Blood analysis will confirm if you have increased muscle enzymes levels, like creatine kinase and aldolase. Elevated creatinine kinase and aldolase levels can imply muscular damage. A blood analysis can as well identify particular antibodies related with various manifestations of dermatomyositis, which can assist in identifying the finest medication and management.

Skin biopsy

A smaller section of skin is detached for laboratory testing. The sample can verify the diagnosis of dermatomyositis and exclude other autoimmune disorders, like lupus. If the skin biopsy proves the diagnosis, there is no need for muscle biopsy.

Treatment

Dermatomyositis can be managed with the aid of the following:

Corticosteroids

-it facilitates suppression of the body’s immune system and regulates the production of antibody. This will lessen the pain in the muscle and reduces skin swelling.
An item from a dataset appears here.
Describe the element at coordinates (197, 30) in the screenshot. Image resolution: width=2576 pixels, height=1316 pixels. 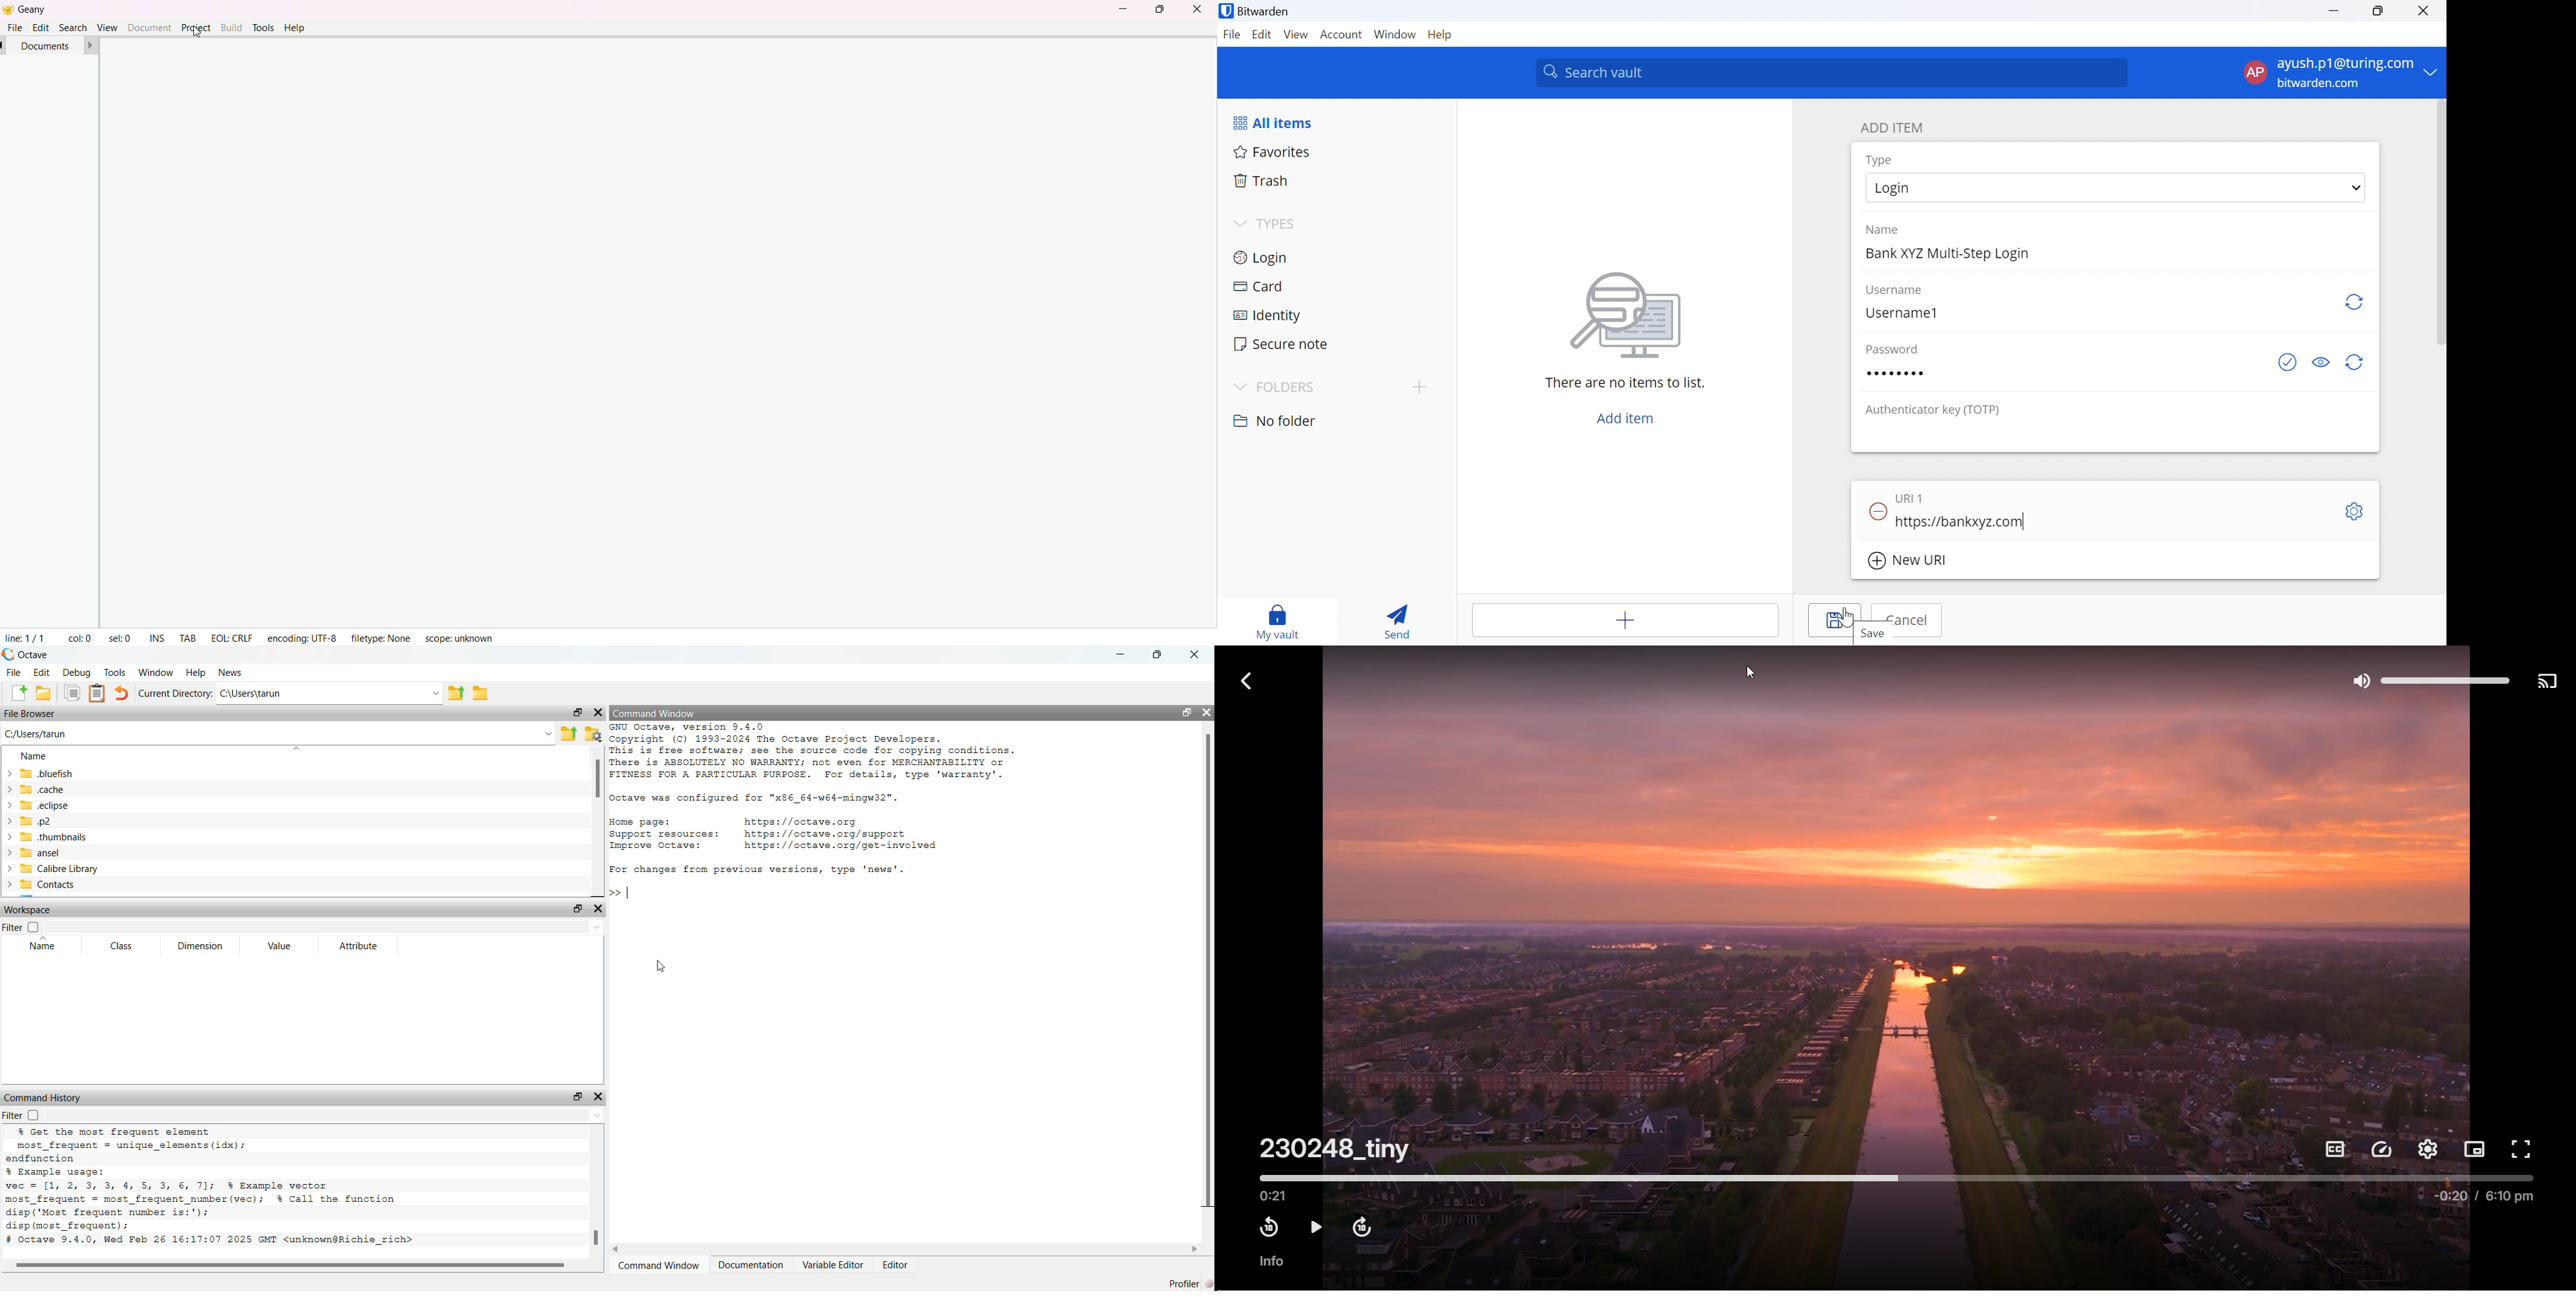
I see `cursor` at that location.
-Side-effects may happen if the medication is taken for a long period of time. Commonly osteoporosis, weight gain and diabetes can occur.

Plasmapheresis

-plasma replacement

Antimalarial medication

- indicated to reduce the inflammation.

-hydroxychloroquine and chloroquine phosphate

Physical therapy

-a very important part of the treatment

-indicated to increase muscle strength and flexibility

Surgery

-indicated for the removal of painful calcium deposits

Prognosis

The prognosis will be based on the degree of severity of the disease, the presence of tumor, and/or the presence of involvement of heart and lungs. There may still be muscle weakness although the patient is recovered.